*What is required*
Only a number is wanted: how many lines in these records contain the word "option"?
━━━━━ Data section
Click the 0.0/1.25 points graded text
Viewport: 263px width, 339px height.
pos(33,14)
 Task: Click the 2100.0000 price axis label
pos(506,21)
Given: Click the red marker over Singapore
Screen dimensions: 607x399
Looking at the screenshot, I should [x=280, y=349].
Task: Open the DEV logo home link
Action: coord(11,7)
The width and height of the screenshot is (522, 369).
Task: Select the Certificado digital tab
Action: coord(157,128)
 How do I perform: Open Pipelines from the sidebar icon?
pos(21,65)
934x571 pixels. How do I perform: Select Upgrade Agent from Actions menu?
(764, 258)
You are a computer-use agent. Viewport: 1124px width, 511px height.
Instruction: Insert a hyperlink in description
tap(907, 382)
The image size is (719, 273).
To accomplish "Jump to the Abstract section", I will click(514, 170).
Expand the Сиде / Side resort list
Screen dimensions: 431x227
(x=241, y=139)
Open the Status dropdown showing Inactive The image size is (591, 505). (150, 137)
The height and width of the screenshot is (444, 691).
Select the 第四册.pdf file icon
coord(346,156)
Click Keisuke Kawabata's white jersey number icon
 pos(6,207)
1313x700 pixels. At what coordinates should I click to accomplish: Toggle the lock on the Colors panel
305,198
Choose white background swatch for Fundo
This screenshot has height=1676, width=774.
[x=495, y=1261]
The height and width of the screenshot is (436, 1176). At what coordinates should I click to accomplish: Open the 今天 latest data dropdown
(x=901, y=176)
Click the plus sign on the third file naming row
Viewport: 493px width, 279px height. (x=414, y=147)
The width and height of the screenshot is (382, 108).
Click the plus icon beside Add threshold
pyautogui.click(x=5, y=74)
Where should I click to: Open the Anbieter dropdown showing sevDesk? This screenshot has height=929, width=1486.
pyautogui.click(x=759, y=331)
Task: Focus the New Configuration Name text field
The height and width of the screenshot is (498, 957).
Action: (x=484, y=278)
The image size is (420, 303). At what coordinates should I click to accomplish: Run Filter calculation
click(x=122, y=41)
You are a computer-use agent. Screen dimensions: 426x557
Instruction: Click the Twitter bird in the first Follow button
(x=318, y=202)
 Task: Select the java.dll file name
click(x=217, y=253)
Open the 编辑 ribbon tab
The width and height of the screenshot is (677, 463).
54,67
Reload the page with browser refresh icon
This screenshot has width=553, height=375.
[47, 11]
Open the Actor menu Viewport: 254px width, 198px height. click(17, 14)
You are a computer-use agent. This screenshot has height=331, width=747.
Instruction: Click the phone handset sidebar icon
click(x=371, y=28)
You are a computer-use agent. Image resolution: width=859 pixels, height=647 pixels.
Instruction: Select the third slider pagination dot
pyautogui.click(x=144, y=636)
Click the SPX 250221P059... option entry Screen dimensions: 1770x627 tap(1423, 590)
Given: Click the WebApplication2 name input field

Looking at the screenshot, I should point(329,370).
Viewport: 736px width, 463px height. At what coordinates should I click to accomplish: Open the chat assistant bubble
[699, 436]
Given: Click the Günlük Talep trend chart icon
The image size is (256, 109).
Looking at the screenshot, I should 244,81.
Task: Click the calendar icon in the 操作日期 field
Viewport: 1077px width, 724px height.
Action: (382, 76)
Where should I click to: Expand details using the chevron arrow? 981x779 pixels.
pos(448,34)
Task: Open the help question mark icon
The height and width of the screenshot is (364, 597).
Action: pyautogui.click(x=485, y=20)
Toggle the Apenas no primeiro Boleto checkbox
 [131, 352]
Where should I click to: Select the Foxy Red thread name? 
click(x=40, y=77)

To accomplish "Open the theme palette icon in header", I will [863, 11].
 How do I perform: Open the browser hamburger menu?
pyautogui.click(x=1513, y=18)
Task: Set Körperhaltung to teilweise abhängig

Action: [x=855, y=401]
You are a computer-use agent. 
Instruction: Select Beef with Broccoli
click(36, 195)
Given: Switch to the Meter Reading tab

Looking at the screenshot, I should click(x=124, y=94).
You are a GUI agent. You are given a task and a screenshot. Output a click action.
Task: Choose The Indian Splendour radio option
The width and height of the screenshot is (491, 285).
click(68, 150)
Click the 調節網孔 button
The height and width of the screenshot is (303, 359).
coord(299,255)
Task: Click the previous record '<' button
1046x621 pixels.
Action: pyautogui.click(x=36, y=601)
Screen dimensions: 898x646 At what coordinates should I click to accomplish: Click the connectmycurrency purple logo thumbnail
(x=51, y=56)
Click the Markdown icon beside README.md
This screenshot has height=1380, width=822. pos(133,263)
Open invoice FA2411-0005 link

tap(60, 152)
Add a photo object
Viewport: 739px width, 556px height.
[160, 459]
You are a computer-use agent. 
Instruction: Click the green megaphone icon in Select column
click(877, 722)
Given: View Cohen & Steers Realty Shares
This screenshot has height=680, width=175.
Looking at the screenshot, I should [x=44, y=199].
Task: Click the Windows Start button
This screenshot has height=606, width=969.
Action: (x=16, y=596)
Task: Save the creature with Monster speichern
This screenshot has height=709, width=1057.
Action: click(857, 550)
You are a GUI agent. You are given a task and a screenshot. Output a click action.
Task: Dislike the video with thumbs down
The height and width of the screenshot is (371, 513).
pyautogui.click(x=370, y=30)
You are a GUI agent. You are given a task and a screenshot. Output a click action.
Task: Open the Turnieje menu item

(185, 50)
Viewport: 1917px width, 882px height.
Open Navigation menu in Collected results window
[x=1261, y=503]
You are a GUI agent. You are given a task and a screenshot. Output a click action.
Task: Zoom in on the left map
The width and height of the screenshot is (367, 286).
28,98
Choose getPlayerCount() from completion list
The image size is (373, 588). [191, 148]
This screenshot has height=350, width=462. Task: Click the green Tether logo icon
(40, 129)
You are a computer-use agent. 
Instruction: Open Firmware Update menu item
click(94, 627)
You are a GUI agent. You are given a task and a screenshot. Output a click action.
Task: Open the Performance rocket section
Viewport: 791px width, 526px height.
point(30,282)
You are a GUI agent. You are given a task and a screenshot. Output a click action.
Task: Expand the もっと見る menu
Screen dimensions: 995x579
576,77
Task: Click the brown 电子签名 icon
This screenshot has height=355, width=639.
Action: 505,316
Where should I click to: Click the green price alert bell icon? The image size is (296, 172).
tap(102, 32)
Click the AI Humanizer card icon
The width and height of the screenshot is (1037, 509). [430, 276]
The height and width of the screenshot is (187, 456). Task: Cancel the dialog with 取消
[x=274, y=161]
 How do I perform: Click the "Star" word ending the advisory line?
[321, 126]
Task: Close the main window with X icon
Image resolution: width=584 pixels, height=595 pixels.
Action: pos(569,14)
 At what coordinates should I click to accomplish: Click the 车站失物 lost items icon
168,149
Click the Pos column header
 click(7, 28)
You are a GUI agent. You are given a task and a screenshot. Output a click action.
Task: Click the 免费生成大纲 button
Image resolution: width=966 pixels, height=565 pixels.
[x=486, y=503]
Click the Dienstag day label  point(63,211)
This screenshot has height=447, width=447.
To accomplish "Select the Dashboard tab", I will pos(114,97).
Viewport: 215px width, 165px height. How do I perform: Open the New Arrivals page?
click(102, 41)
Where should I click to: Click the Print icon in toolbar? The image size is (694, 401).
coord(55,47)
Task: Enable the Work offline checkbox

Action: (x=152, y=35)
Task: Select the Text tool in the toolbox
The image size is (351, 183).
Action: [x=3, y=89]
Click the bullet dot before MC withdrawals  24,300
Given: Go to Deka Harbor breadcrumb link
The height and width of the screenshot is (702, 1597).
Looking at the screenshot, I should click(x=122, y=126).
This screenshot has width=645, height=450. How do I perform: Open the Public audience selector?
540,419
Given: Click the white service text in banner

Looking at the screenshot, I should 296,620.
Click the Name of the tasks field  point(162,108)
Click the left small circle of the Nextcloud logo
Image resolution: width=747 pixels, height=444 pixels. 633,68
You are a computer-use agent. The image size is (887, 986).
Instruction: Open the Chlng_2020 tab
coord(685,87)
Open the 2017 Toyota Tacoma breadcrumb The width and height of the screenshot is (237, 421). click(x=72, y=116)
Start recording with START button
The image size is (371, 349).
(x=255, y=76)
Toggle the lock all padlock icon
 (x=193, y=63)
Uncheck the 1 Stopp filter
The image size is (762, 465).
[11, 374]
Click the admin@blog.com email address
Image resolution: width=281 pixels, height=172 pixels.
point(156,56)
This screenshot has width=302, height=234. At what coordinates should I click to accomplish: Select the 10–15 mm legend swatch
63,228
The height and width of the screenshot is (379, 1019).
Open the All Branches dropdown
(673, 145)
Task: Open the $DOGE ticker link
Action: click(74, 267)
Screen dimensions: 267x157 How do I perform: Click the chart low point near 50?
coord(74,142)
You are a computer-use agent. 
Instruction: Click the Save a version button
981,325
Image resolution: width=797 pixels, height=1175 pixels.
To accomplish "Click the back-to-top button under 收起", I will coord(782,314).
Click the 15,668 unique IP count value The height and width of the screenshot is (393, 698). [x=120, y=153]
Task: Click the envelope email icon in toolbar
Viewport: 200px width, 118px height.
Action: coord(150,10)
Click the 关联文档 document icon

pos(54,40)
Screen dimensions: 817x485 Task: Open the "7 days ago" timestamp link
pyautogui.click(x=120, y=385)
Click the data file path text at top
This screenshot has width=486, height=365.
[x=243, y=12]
━━━━━━━━━━
*Solved exercise*
2